The gross oil production associated with the properties averaged approximately 750 barrels of oil per day for March 2013. At closing, the Company will own approximately 320,000 net acres in the TMS when combined with its current position. The Company will prioritize the acreage with the ultimate number of retained acreage to be based on geologic location, timing and amount of lease extension payments, and future rate of development of the play.
The Company plans to fund the acquisition with its senior credit facility, which along with available cash had approximately $190 million of available liquidity pro forma at March 31, 2013. Upon closing of the transaction, the Company's borrowing base will increase by $18 million to $243 million.

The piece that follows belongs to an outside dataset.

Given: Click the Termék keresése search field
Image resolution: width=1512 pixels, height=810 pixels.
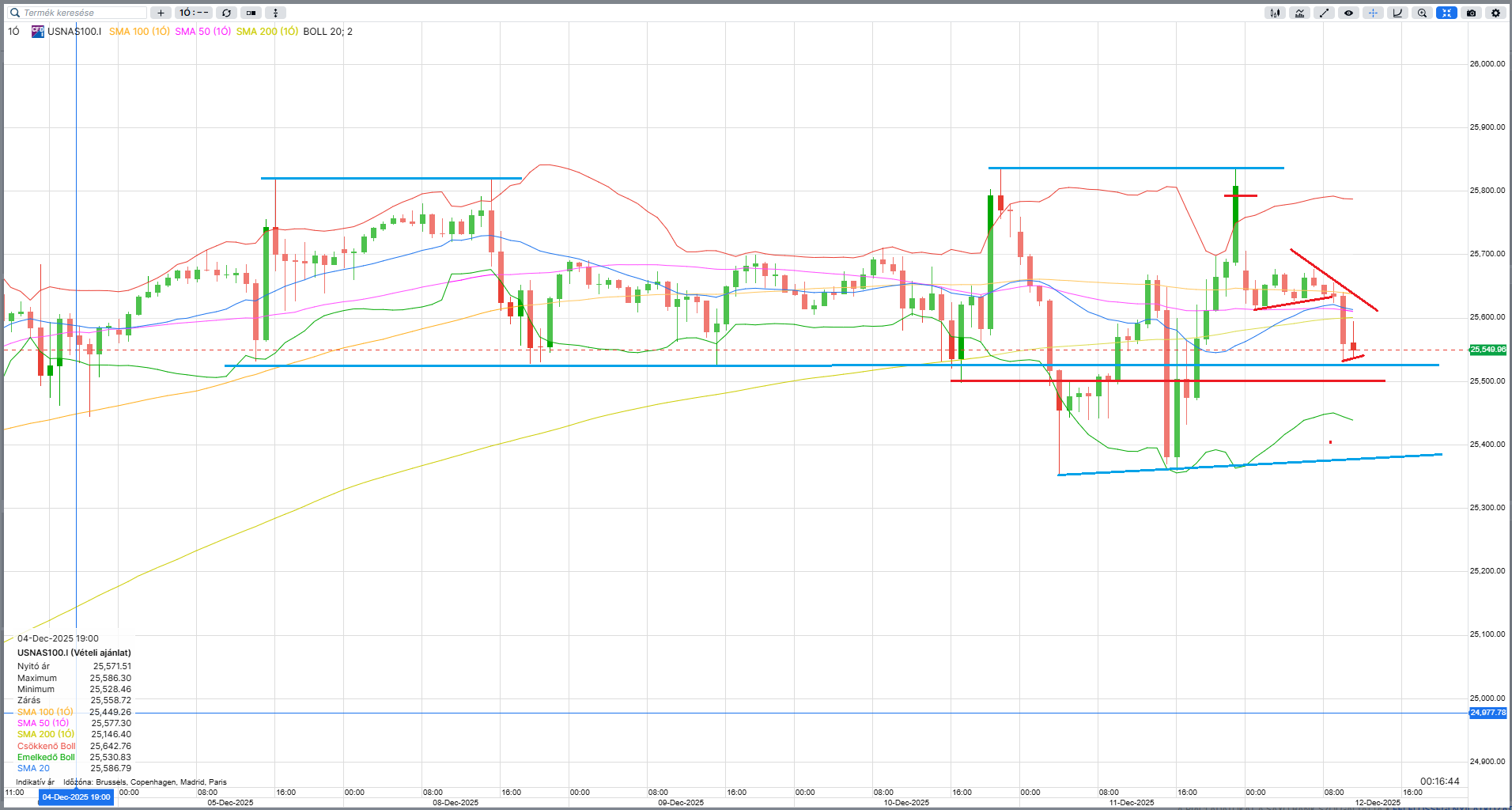Looking at the screenshot, I should coord(79,13).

The Company also announced the completion of its Smith 5-29H-1 (89.5% WI) well in Amite County, Mississippi, approximately 36 miles east of its Crosby well. The well is in the early stage of flowback, and at 6 days and 3% of the frac fluid recovered had a 24-hour average rate of 1,045 barrels of oil equivalent ("BOE") per day comprised of 1,000 barrels of oil and 255 Mcf of gas, on a 14/64" choke. The well has approximately 5,400 feet of usable lateral and was fracture stimulated with 20 stages.

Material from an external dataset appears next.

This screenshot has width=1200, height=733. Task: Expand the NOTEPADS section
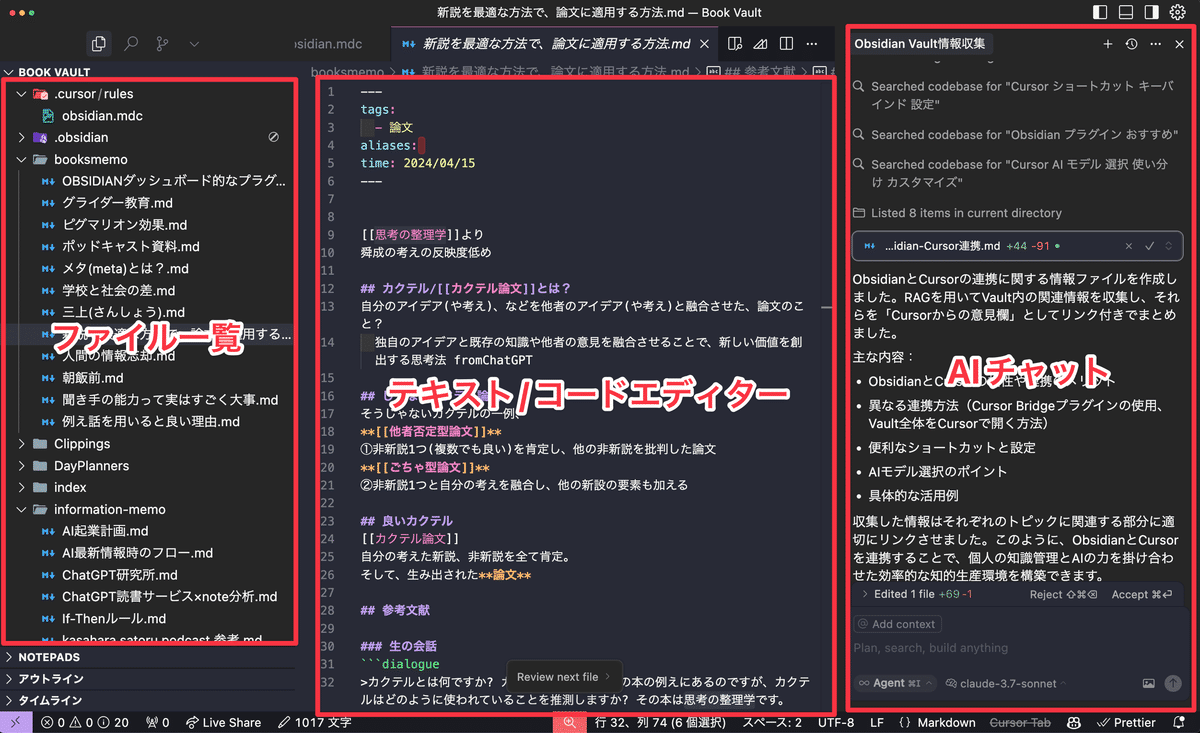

The Company is also participating in the completion of the Anderson 17H-2 (7% WI) and Anderson 17H-3 (7% WI) wells, with results expected within two to three weeks. The Company is currently drilling the CMR/Foster Creek 20-7H-1 (98.5% WI) well, with current plans to keep one rig running in the play through the end of the year. With continued success, the Company will likely accelerate development of the play with a substantial increase in capital allocation in 2014.

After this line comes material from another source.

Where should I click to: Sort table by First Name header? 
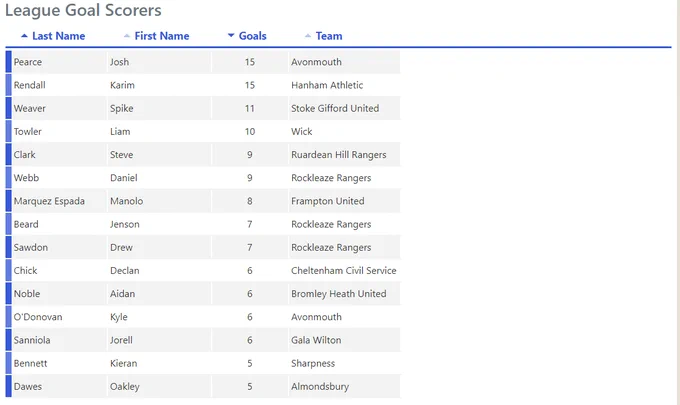point(162,36)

Commenting on the acquisition and well result, the Company's CEO Walter G. "Gil" Goodrich stated, "We view this transaction as meaningful for our shareholders as we have added proved developed producing reserves, facilities and infrastructure to leverage off of for future development and more than doubled our acreage position and exposure to the TMS with very little change in our available liquidity. We are encouraged by our latest well result in the TMS, with the lateral placed above the rubble zone and drilled at an estimated cost of approximately $13 million. We anticipate a further reduction in costs going forward as we continue to improve on our drilling efficiencies, as well as utilize multi-well pad drilling, zipper fracs and realize additional service company capacity in the play. With this acquisition and additional well result, we look forward to the potential of creating substantial value for our shareholders and new working interest partner in the TMS."
Initial production rates are subject to decline over time and should not be regarded as reflective of sustained production levels. In particular, production from horizontal drilling in shale oil and natural gas resource plays and tight natural gas plays that are stimulated with extensive pressure fracturing are typically characterized by significant early declines in production rates. Unless otherwise stated, oil production volumes include condensate.
Certain statements in this news release regarding future expectations and plans for future activities may be regarded as "forward looking statements" within the meaning of the Securities Litigation Reform Act. They are subject to various risks, such as financial market conditions, changes in commodities prices and costs of drilling and completion, operating hazards, drilling risks, and the inherent uncertainties in interpreting engineering data relating to underground accumulations of oil and gas, as well as other risks discussed in detail in the Company's Annual Report on Form 10-K for the year ended December 31, 2012 and other subsequent filings with the Securities and Exchange Commission. Although the Company believes that the expectations reflected in such forward looking statements are reasonable, it can give no assurance that such expectations will prove to be correct.